DATA IN THIS EXERCISE START
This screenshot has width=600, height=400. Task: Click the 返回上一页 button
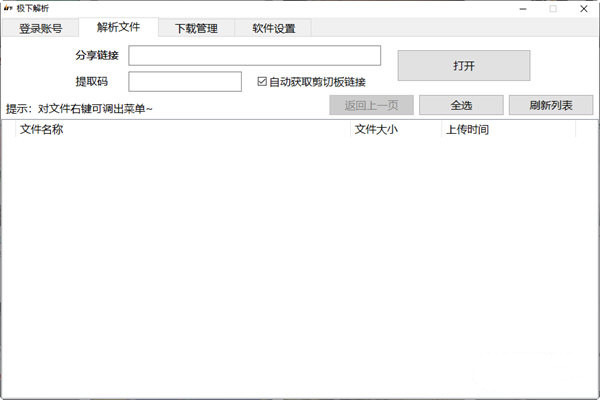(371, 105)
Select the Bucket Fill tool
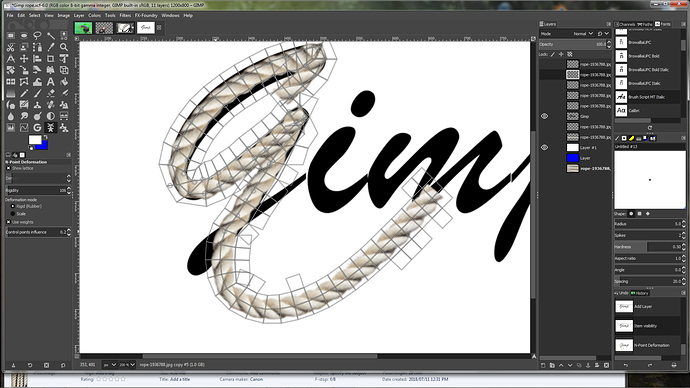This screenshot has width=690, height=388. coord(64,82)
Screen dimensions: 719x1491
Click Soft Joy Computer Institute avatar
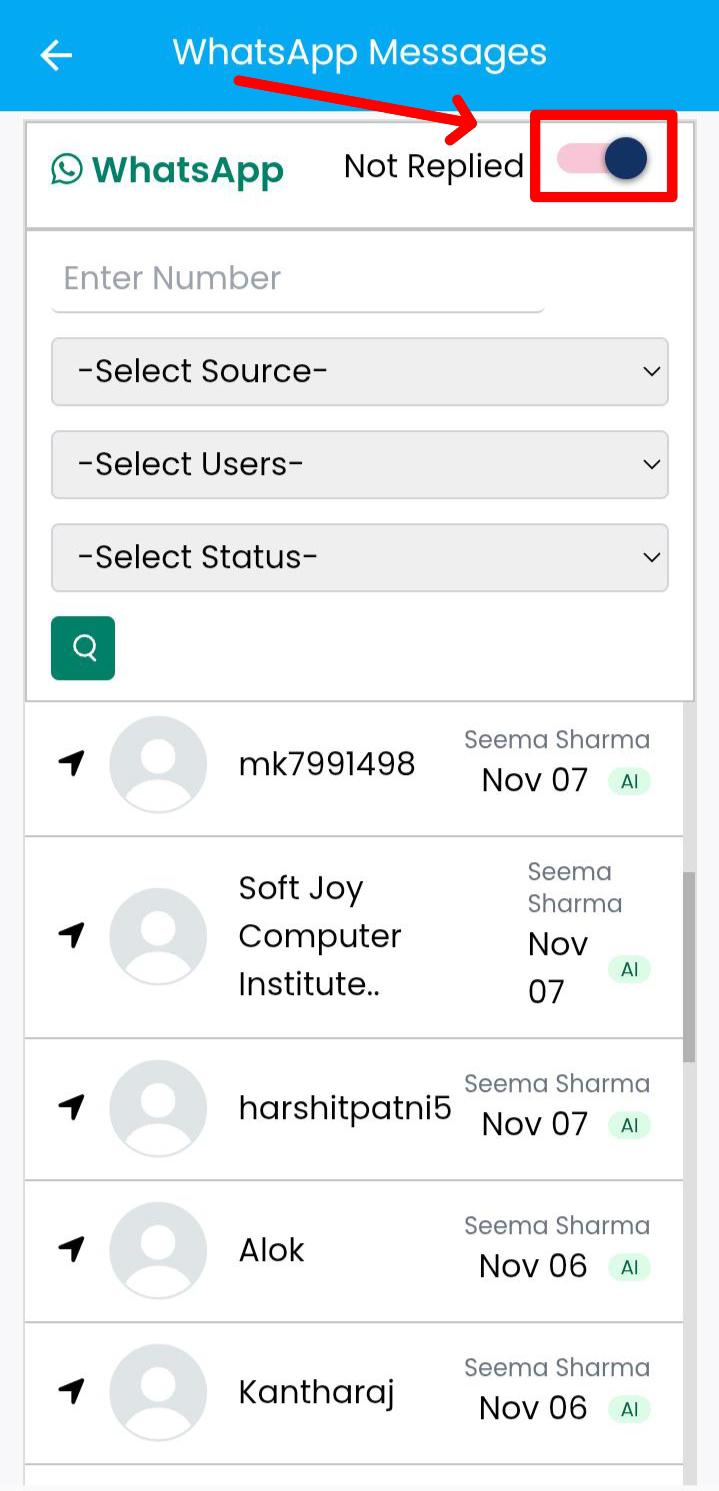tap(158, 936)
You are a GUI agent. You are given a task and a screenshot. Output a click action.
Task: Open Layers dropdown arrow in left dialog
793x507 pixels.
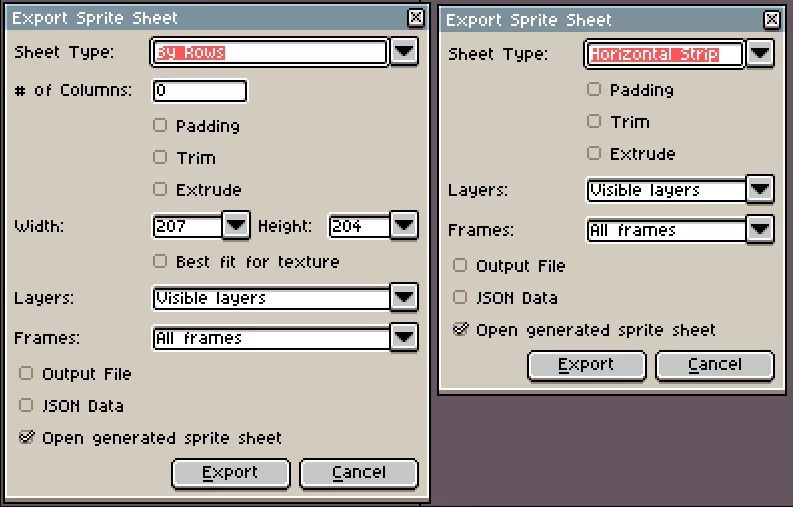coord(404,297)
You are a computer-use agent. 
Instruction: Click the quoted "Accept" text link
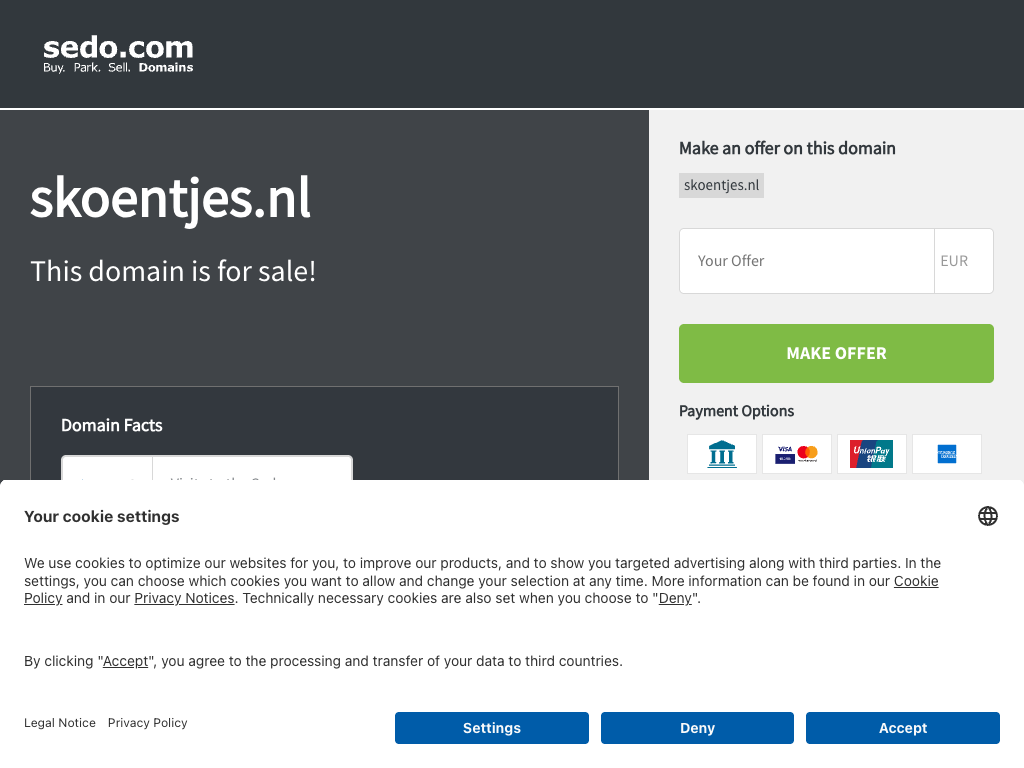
DATA IN THIS EXERCISE END
**ASSIGNMENT:** Could you work out how many lines above contain the string "agent"? Answer with the number only.

**ANSWER TO THE EXERCISE:** 2